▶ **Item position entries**
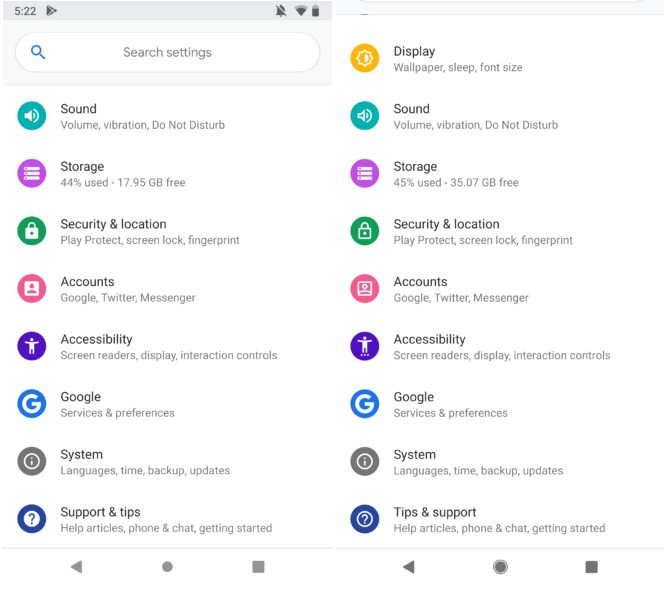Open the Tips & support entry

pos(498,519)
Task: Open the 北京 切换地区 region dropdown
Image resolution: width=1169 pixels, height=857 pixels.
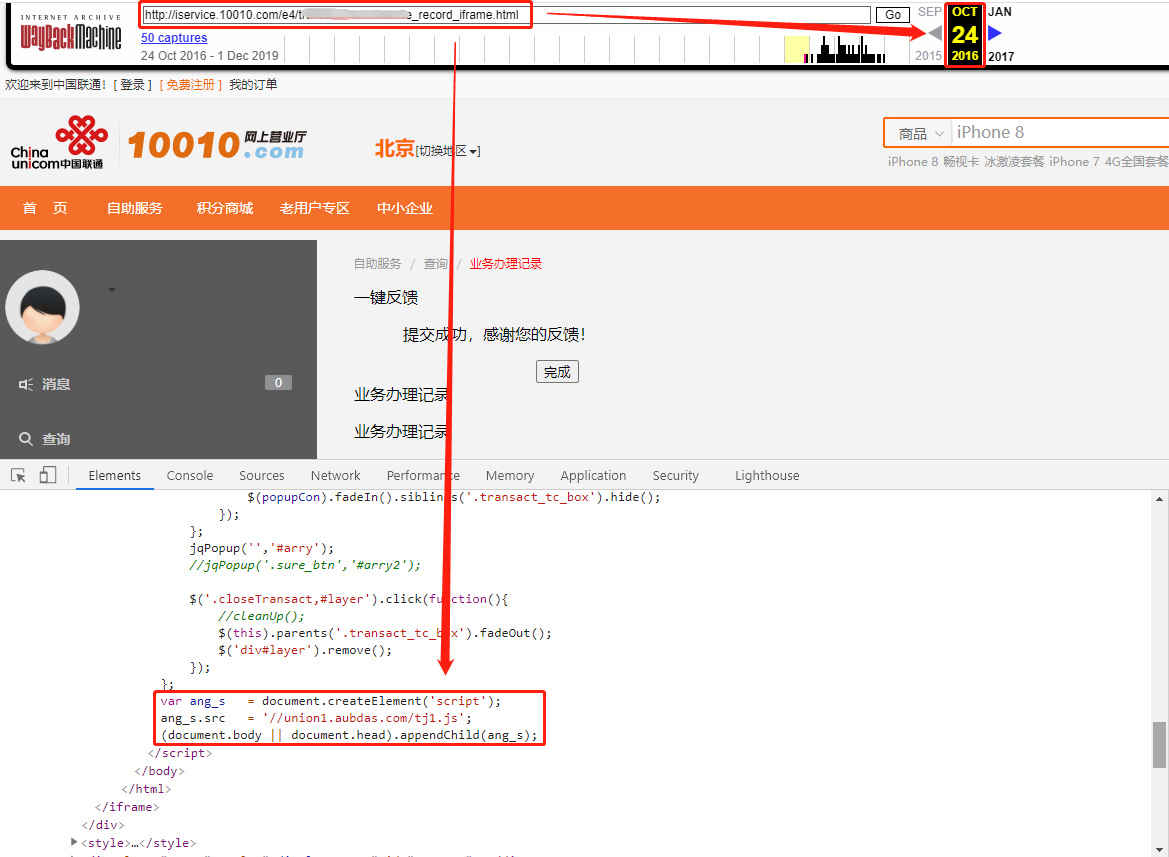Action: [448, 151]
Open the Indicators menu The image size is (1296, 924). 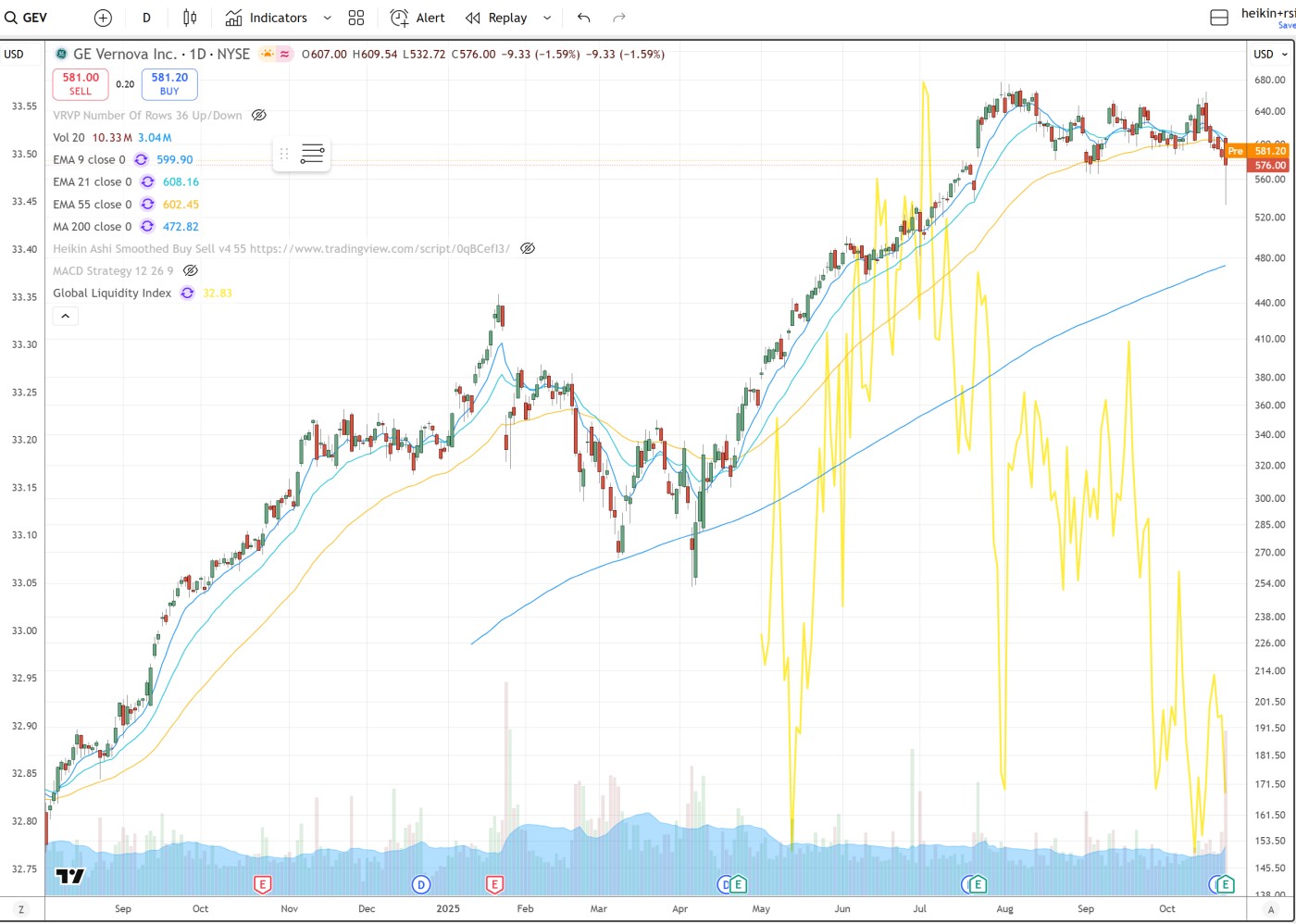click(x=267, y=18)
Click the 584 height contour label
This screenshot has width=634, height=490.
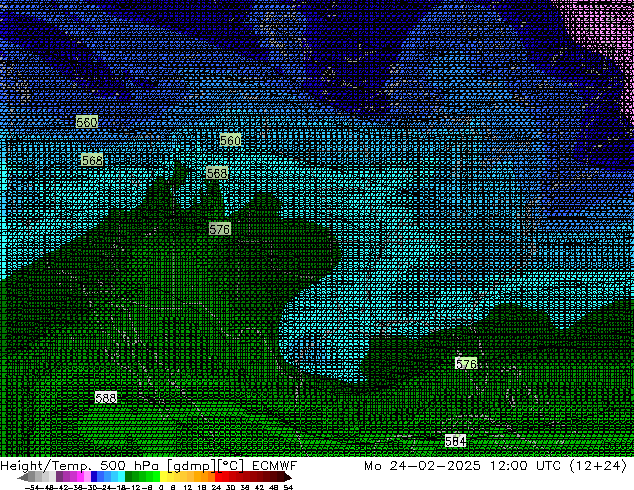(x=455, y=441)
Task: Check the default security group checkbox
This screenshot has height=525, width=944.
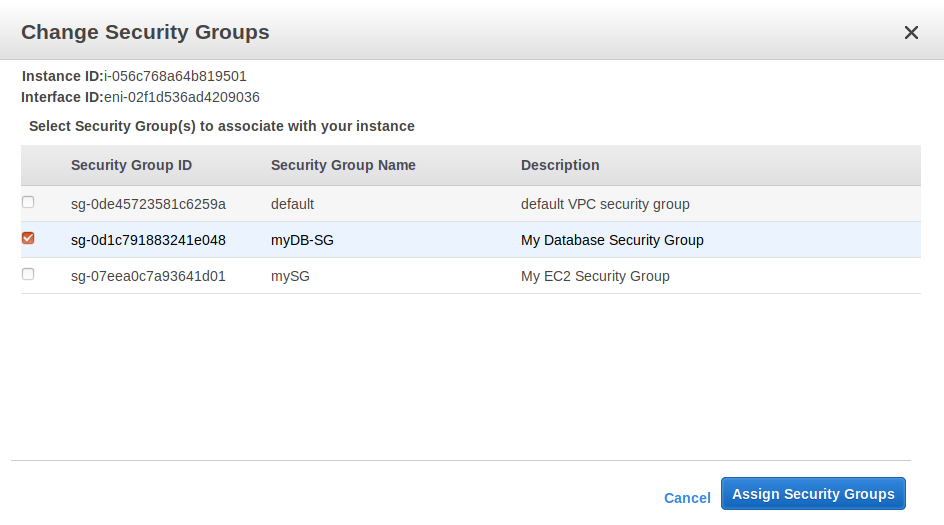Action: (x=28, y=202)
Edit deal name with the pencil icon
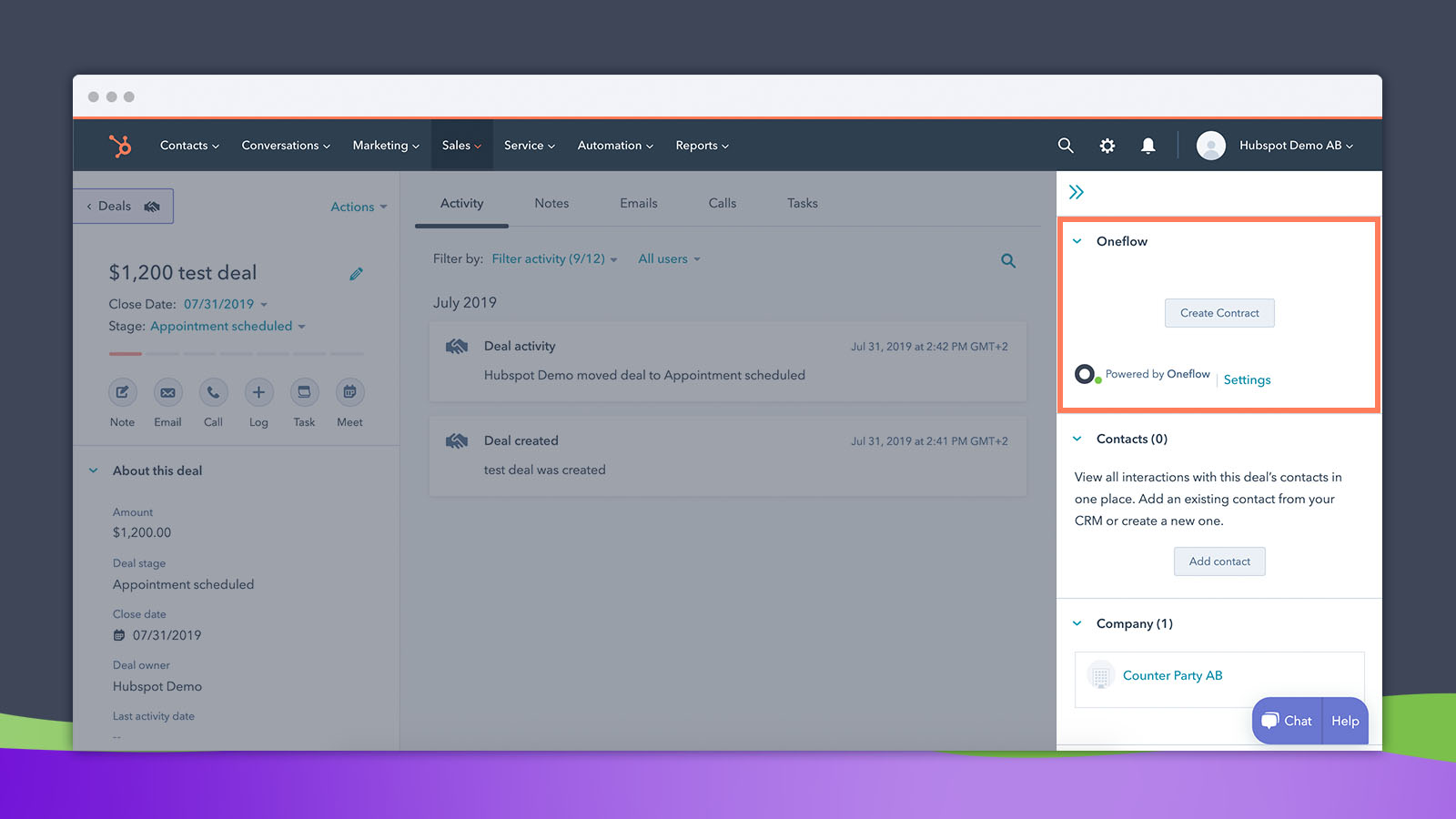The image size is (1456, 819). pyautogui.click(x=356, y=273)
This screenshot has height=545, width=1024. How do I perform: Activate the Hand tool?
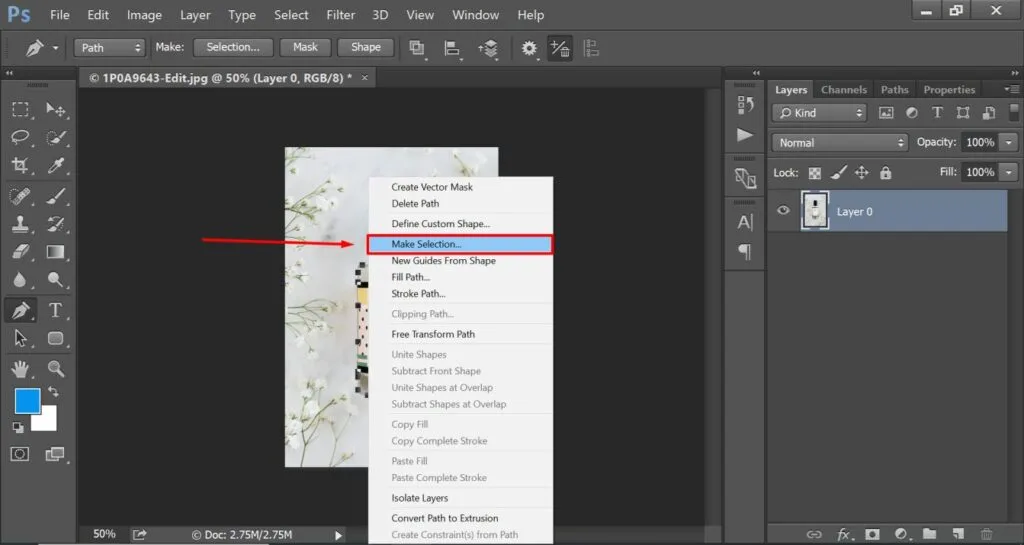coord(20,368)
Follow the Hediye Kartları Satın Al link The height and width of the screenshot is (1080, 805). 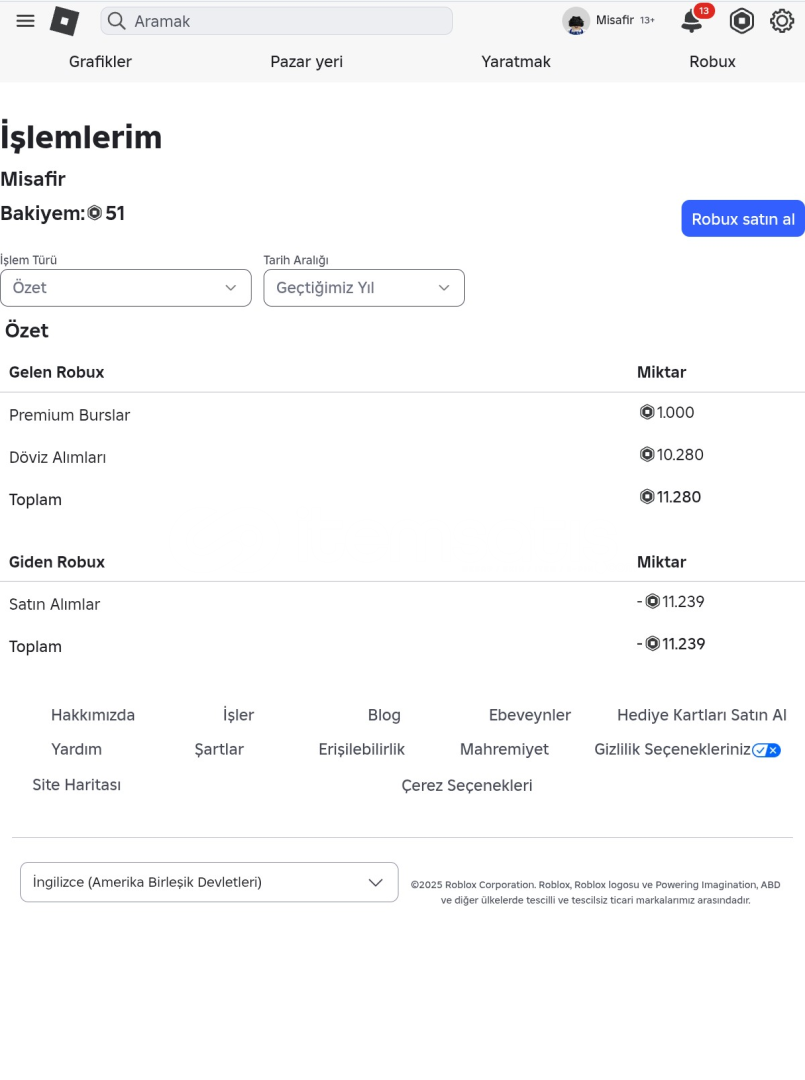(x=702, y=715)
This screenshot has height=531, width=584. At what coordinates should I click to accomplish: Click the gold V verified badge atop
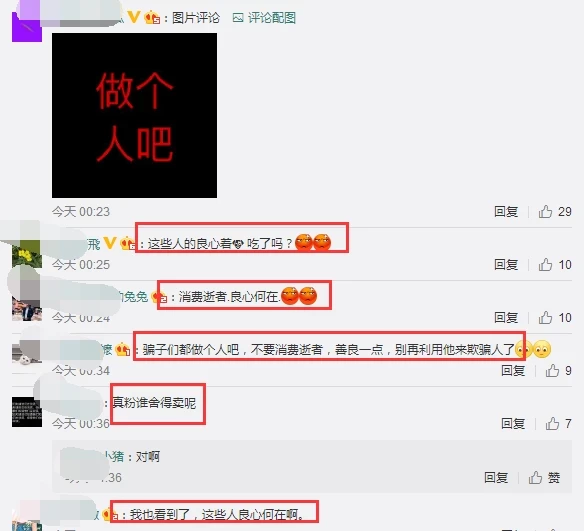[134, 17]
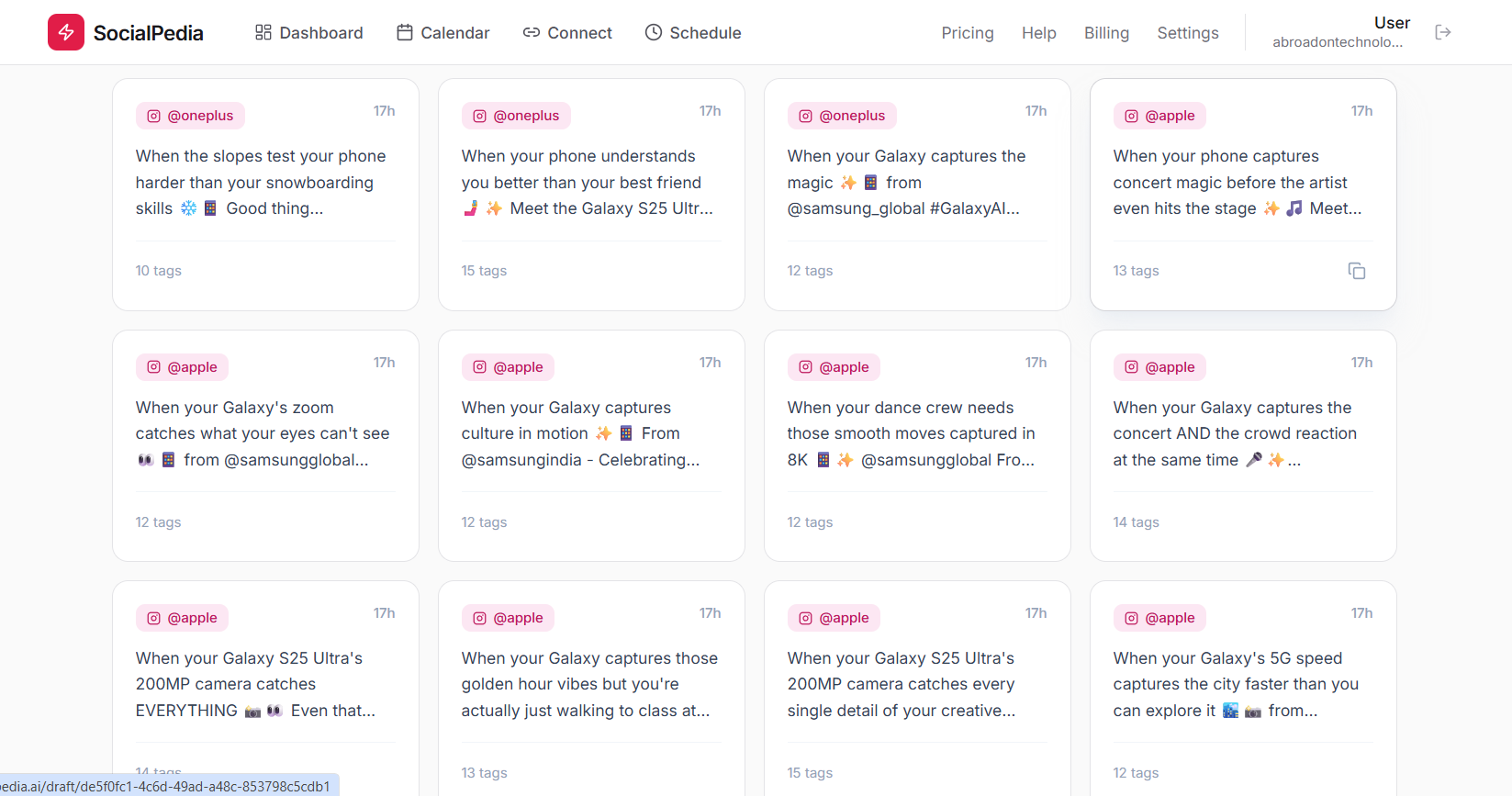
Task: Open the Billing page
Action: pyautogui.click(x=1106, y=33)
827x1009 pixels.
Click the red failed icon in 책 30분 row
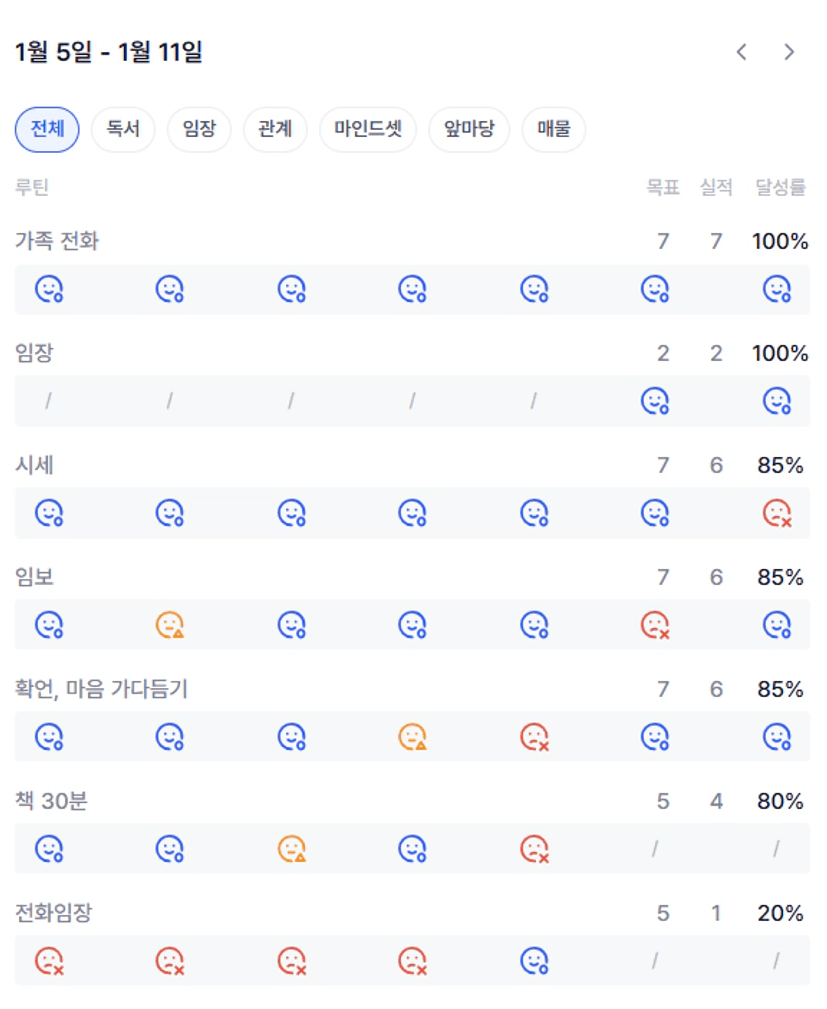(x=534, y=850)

▶ **Task prompt**
Identify and copy every line of the material above that contains the string "pixels", treating uppercase and lowercase as distinct.

▶ **Response**
Image resolution: width=1169 pixels, height=857 pixels.
827x1009 pixels.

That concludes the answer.